In giugno 2006 Mariann Fischer-Boel, Commissaria europeo all’Agricoltura, ha presentato i principali orientamenti della riforma del vino. In programma: sradicamento sovvenzionato di 400.000 ettari di vigne (per accompagnare i viticoltori meno competitivi verso una riconversione e ridurre la produzione); liberalizzazione totale dei diritti di piantagione (per permettere a chi è competitivo di crescere); adattamento dei processi di fabbricazione del vino; creazione di centri di gestione nazionali che permettano una maggiore decentralizzazione; incoraggiamento al raggruppamento e alla razionalizzazione delle filiere di vendita.

Sradicamento delle vigne: un palliativo?

Se tutti si trovano d’accordo sull’obiettivo di ritrovare la competitività, i metodi adottati suscitano non poche polemiche. Secondo Patrick Aigrain, membro di Vinifhlor, organismo pubblico incaricato in Francia di seguire e di inquadrare le filiere orticole e vinicole: «Il nostro problema non è l’eccessiva produzione, ma le vendite che sono insufficienti». Perché la domanda mondiale continua a crescere.

Ma la Commissione mette l’accento sullo sradicamento dei vigneti: 1/3 del budget – circa 300 milioni di euro – dell’Organizzazione Comune di Mercato sarebbe dedicato all’attuazione di tale operazione per eliminare 400.000 ettari di vigne, cioè il 12% della superficie vinicola totale. Una cifra puramente arbitraria: lo sradicamento sulle terre europee non vorrà dire la fine delle piantagioni in altre regioni del globo. La produzione mondiale è in sovrapproduzione. Ma l’impatto di questa misura appare potenzialmente devastante per delle regioni dove la cultura della vigna fa rima con identità regionale.
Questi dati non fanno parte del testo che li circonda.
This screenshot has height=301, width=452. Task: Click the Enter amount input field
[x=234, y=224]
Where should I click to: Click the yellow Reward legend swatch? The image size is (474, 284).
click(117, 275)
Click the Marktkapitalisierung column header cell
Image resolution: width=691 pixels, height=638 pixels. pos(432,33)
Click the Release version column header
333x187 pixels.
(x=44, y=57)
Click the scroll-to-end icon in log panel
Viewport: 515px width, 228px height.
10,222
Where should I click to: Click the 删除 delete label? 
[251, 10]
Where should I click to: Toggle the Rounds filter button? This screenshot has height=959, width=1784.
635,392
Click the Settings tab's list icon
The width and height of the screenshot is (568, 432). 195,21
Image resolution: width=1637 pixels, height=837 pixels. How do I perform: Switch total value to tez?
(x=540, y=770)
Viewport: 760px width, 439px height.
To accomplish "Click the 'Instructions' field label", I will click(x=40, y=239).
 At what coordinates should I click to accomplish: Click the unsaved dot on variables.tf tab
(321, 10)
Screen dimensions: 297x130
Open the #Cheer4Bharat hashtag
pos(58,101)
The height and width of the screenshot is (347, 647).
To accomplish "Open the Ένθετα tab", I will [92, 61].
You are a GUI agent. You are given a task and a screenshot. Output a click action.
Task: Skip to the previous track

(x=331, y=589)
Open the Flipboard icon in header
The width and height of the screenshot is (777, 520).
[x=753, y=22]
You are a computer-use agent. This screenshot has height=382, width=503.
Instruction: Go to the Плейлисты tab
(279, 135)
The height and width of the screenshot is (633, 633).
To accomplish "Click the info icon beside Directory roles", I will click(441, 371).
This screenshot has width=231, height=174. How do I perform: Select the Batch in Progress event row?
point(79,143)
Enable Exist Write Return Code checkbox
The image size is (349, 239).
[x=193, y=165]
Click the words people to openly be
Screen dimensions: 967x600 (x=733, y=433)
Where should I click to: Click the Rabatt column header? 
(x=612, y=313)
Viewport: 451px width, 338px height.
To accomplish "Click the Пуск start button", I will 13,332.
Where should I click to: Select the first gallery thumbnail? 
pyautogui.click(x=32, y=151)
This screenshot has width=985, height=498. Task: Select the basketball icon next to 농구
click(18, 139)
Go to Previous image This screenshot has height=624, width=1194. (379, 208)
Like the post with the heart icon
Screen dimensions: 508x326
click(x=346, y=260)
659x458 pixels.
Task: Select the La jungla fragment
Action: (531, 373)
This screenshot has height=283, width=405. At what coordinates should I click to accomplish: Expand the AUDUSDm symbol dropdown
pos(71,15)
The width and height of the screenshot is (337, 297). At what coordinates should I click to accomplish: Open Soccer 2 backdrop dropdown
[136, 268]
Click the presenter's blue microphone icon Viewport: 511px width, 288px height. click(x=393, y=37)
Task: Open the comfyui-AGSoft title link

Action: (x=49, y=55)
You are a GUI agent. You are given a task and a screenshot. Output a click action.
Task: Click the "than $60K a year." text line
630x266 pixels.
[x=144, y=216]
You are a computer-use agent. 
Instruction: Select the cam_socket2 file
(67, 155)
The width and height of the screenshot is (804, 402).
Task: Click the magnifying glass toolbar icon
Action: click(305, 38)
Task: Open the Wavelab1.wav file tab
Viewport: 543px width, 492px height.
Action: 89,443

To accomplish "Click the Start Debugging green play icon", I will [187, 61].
Basti pensare alla Castiglia in Spagna o alla Linguadoca in Francia. Infine un abbassamento della produzione europea avrebbe un effetto minimo sui consumatori: perché dovrebbero smettere di comprare vini importati?

Vino cileno in vigneti europei

Il punto, in realtà, resta: “come vendere di più?”. Ristrutturare le filiere di promozione e di vendita è necessario, certo. Ma non basta. Sui mercati in espansione, soprattutto in Inghilterra e in America, i consumatori, spesso neofiti, preferiscono nettamente i vini provenienti dal Nuovo Mondo, più “regolari” e di facile accesso rispetto ai loro concorrenti europei.

Per i negoziati raggruppati in seno al Comitato Europeo delle Imprese Vinicole l’insegnamento è chiaro: bisogna adattarsi ai gusti dei consumatori attraverso l’adozione di alcuni comportamenti diffusi presso alcuni concorrenti in merito a etichettatura e marche, oltre che a pratiche enologiche. Molti sostengono che si arriverà a produrre vino “australiano” o “cileno” in Europa.

Anche se l’idea provoca le urla scandalizzate degli intenditori, sta comunque prendendo piede. Prova ne è che il Consiglio Europeo, durante la riunione del 24 e del 25 ottobre scorso, ha ammesso di aver applicato una certa flessibilità nelle pratiche enologiche, giacché modernità e pratiche ancestrali non sono considerate incompatibili.

La fine del Doc?

La Commissione si difende dall’accusa di voler indebolire le tradizioni vinicole nel Vecchio Continente, insistendo sul fatto che il regime riguardante i vini “di qualità”, protetti da un’indicazione geografica, sarebbe rinforzato.

L’indebolimento che si suppone riguarderebbe solo il settore dei vini da tavola, non beneficiari di alcuna denominazione. L’idea sarebbe quella di rimettere i produttori europei ad armi pari con i loro concorrenti mondiali.

Un’alternativa? Riconquistare il consumatore europeo facendo giocare la fibra culturale. Un gruppo di deputati chiede oggi l’esclusione del vino dal regime generale dell’Organizzazione Mondiale del Commercio, poiché non si tratterebbe di un prodotto industriale. Ma l’affermazione dell’eccezione culturale è possibile per il vino? Alcuni ne sono convinti. Astrid Lulling, presidente dell’intergruppo Viticulture all’Europarlamento, protesta regolarmente contro le politiche della salute della Commissione che, a suo dire, provocherebbero un abbassamento dei consumi.

Altri si mostrano più rassicuranti. E affermano che i consumatori neofiti, formatisi su vini extraeuropei, vorranno presto passare a vini giudicati “più complessi”. Resta il fatto che questa politica, riguardo il consumo di massa, avrebbe bisogno di un solido consenso e di una volontà politica che probabilmente manca al giorno d’oggi. Mentre se ne sente estrema urgenza sul terreno.